Can you recast the items from the line containing "Given: Rotate the PDF counterclockwise" through the end of the items as a JSON list of strings, one string per line and blank lines omitted, leaving out the pictures?

▸ Records to use
################

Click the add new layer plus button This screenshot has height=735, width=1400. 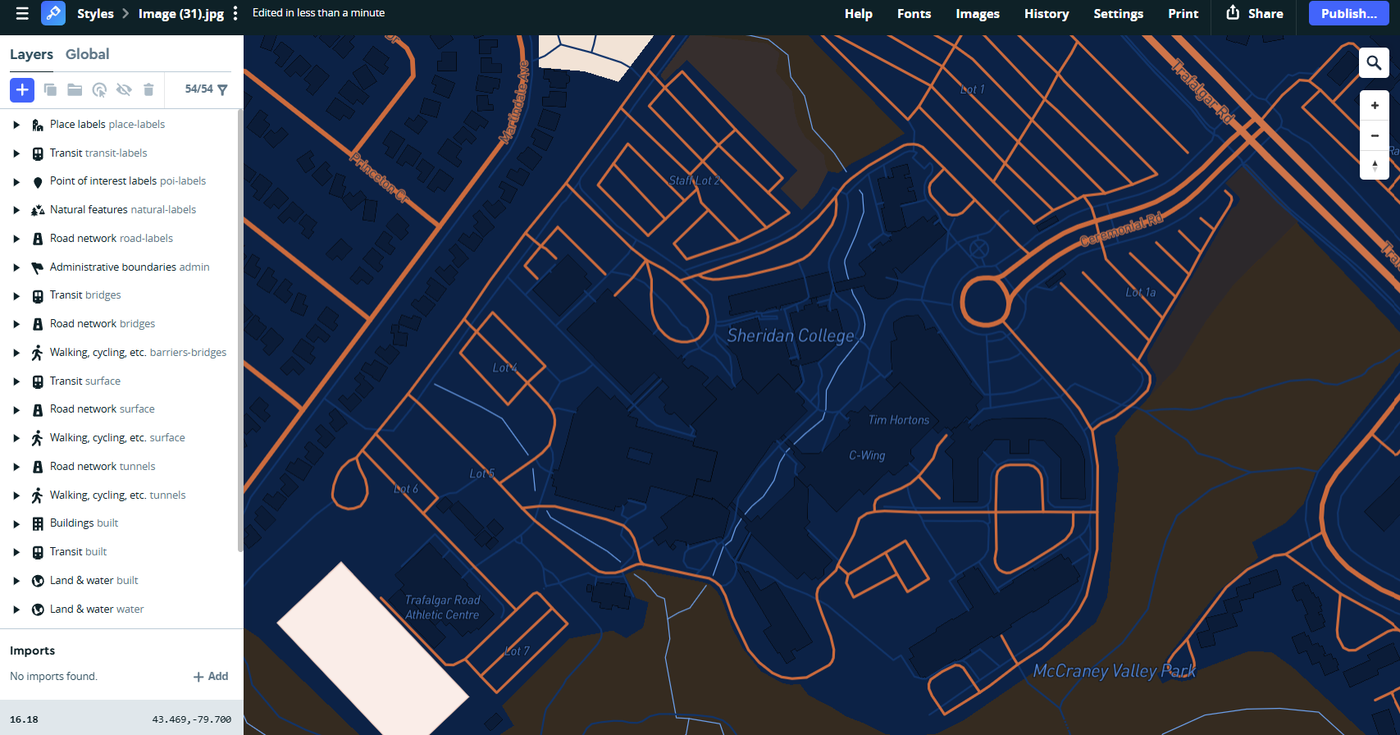pyautogui.click(x=22, y=89)
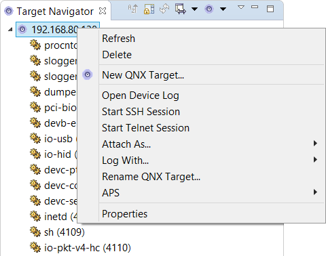The image size is (326, 256).
Task: Open dropdown arrow beside QNX target icon
Action: coord(223,9)
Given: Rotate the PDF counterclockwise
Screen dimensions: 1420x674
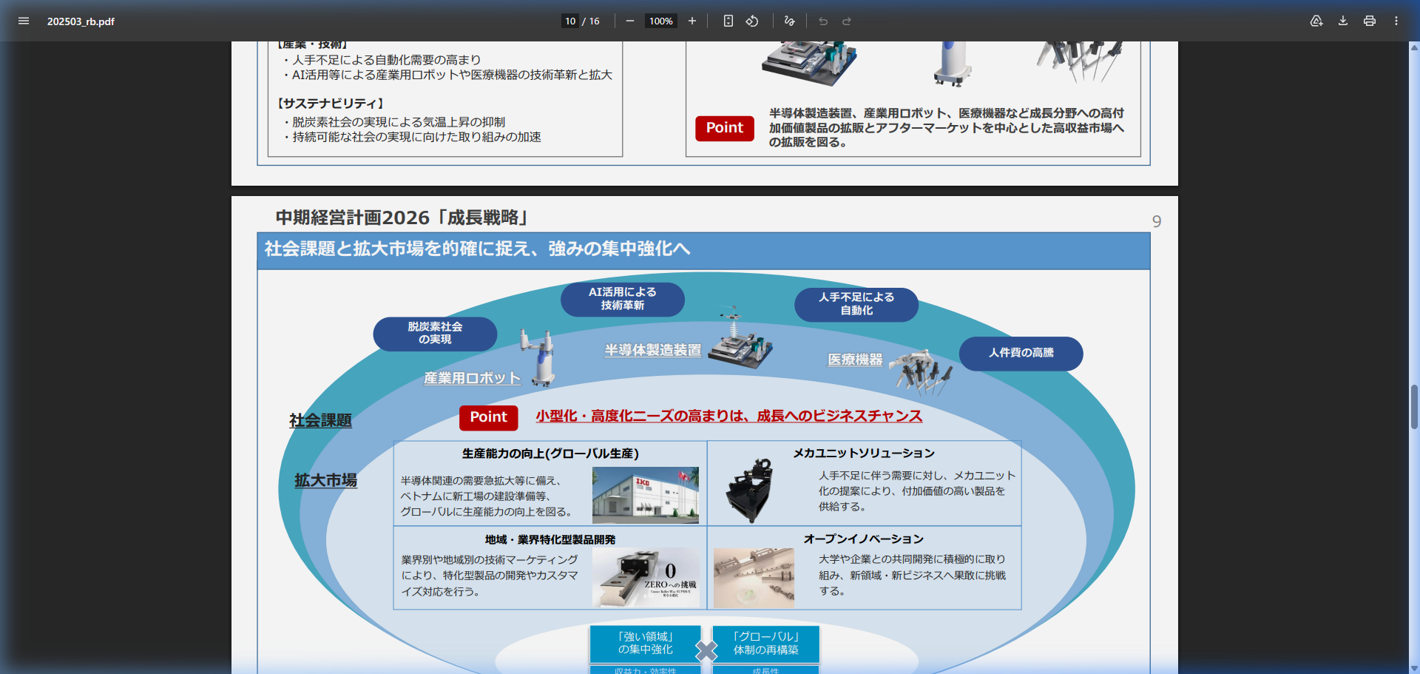Looking at the screenshot, I should click(x=752, y=21).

################

▸ Answer
[
  "Given: Rotate the PDF counterclockwise",
  "Screen dimensions: 1420x674",
  "Looking at the screenshot, I should click(x=752, y=21)."
]